As Curiosity traveled up the base of the mountain, it discovered a layer of mudstone, like sediment typically found on the bottom of lakebeds on Earth – further evidence that Gale Crater likely once housed a lake. The mudstone layer is so thick that it indicates that if there was a lake, it could have been there for millions, or even tens of millions, of years.

"Our view of Gale Crater as an ancient habitable environment has grown tremendously, both spatially and through time in Mars history," Dr. Vasavada said at the time. "And that's really what the rest of the mission will be about as well."

In December 2014, Curiosity discovered a spike in methane levels in Gale Crater, an exciting discovery for mission scientists, for whom the presence of methane gas signals possible evidence of life.

While the methane spike that Curiosity detected doesn’t provide conclusive evidence for life, scientists are aware that life on Earth produces great quantities of methane.
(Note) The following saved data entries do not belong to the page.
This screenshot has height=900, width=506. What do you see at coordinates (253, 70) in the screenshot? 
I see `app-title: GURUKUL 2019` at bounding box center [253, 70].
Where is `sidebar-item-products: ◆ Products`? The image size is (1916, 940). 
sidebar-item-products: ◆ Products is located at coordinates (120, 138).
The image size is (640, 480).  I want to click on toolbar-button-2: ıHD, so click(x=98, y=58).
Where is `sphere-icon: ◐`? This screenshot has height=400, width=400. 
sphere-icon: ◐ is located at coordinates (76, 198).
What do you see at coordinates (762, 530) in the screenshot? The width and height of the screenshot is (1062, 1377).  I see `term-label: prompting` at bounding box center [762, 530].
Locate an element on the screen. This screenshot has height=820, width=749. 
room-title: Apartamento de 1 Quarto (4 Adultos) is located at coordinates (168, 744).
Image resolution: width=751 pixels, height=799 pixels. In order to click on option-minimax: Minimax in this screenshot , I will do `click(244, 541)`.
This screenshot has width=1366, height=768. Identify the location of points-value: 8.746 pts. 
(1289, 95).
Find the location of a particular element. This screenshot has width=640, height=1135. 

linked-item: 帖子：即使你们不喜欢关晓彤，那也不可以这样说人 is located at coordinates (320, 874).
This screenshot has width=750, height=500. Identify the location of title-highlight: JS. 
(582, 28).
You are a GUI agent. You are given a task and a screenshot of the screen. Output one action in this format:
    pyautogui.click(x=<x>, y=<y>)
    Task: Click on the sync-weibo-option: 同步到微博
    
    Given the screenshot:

So scientists supposed life on Mars could do the same, but they do remain skeptical.

Curiosity’s mission met with a snag in the spring of 2015 when a drill short-circuited and curtailed Curiosity’s action. Scientists were able to discover the source of the problem, and correct it to bring Curiosity back to its full operational abilities.

And not long afterward, scientists released a study indicating that Curiosity had discovered a type of nitrogen that could have been used by microbes to build amino acids.

"Had life been there," Jennifer Stern, lead author of the nitrogen study, told Space.com at the time, "it would have been able to use this nitrogen."

Curiosity has also done work in identifying and reading seasonal changes on Mars, making discoveries that scientists say could aid humans when they set foot on the planet, reported The Christian Science Monitor this spring.

Most recently, Curiosity went into "safe mode," or a partial shutdown, after a software mismatch. Once again, engineers soon had the rover back on line and exploring. 

After its initial mission period ended in 2014, NASA approved a two-year extension for the rover. Project scientists hope to renew missions indefinitely, as long as Curiosity is still operating well. The rover is expected to see many more sunsets on its faraway home.